An evil criminal organisation called Sigma kidnap prominent business leaders to harvest their DNA and only Karate-Robo Zaborgar can save them.

==Production==
While working on his television series The Ancient Dogoo Girl in 2009, director Noboru Iguchi said his producer approached him with news that the film adaptation rights for a number of tokusatsu had become available. Iguchi found that the rights to the 1970s series Denjin Zaborger was available and suggested that he could make a remake of the series into a film.

Iguchi said that compared to his previous feature film works, he had a larger budget and filming schedule to crate Karate-Robo Zaborgar. He said that the film was shot in 26 days, which was shorter than the average Japanese production, but much longer than his previous films The Machine Girl or RoboGeisha which were each shot in about 12 days. Iguchi said the budget for Karate-Robo Zaborgar was "about $3 million" as opposed to the few hundred thousand used for the earlier films.

==Cast==
- Itsuji Itao as Yutaka Daimon
- Yasuhisa Furuhara as Younger Yutaka Daimon
- Mami Yamasaki as Miss Borg
- Yuya Miyashita as Gen Akizuki
- Aimi Satsukawa as Akiko/Lady Borg
- Demo Tanaka as Detective Nakano
- Kentaro Kishi as Detective Matsue
- Kentaro Shimazu as Minister Murata
- Sakichi Sato as Elek Andes
- Arata Yamanaka as Apache Drill
- Yuya Ishikawa as Eyepatch Baron
- Yuya Matsuura as Burner 8
- Hiroaki Murakami as King Africa
- Asami as Rugger Red
- Cay Izumi as Rugger Blue
- Yui Murata as Rugger Yellow
- Shoichiro Tanigawa as Diet Member Yonekura
- Sakiko Takao as Yumi
- Jyubei Ikeguchi and Hideo Asayama as Secretaries
- Yoshikazu Kawabuchi as Police officer
- Yoshihiro Nishimura as Karate master
- Takehiko Watanabe as Radio voice
- Houka Kinoshita as Diet Member Wakasugi
- Satoru Matsuo as Official
- Tomokazu Seki as Employment security office staff member
- Shoichiro Masumoto as Worker
- Eiichi Kikuchi as Aged Yutaka Daimon
- Hiroyuki Watanabe as Chief Inspector Goro Nitta
- Naoto Takenaka as Dr. Isamu Daimon
- Akira Emoto as Dr. Akunomiya

==Release==
Karate-Robo Zaboragar had its world premiere at the 2011 International Film Festival Rotterdam.

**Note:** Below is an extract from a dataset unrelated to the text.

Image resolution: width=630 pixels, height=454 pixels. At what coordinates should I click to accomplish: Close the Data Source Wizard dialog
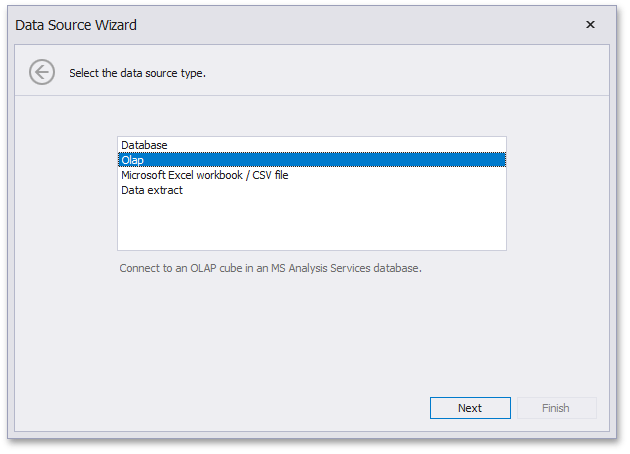point(590,25)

The international versions of the film are shorter than the Japanese cut. Producer Yoshinori Chiba of Sushi Typhoon told Iguchi to cut the sex scenes or any overtly violent scenes. This was due to the film being sold to distributors in China, who would cut these scenes regardless which led to the production saving money by making one international edit of the film.

==Reception==
John Anderson of Variety said the film aimed to be both cheesy and sublime, which he found it "mostly accomplishes" do the special effects work of Yoshihiro Nishimura and Tsuyoshi Kazuno and the "terrific editing" by Takeshi Wada.
 It was later shown in New York at the New York Asian Film Festival in 2011.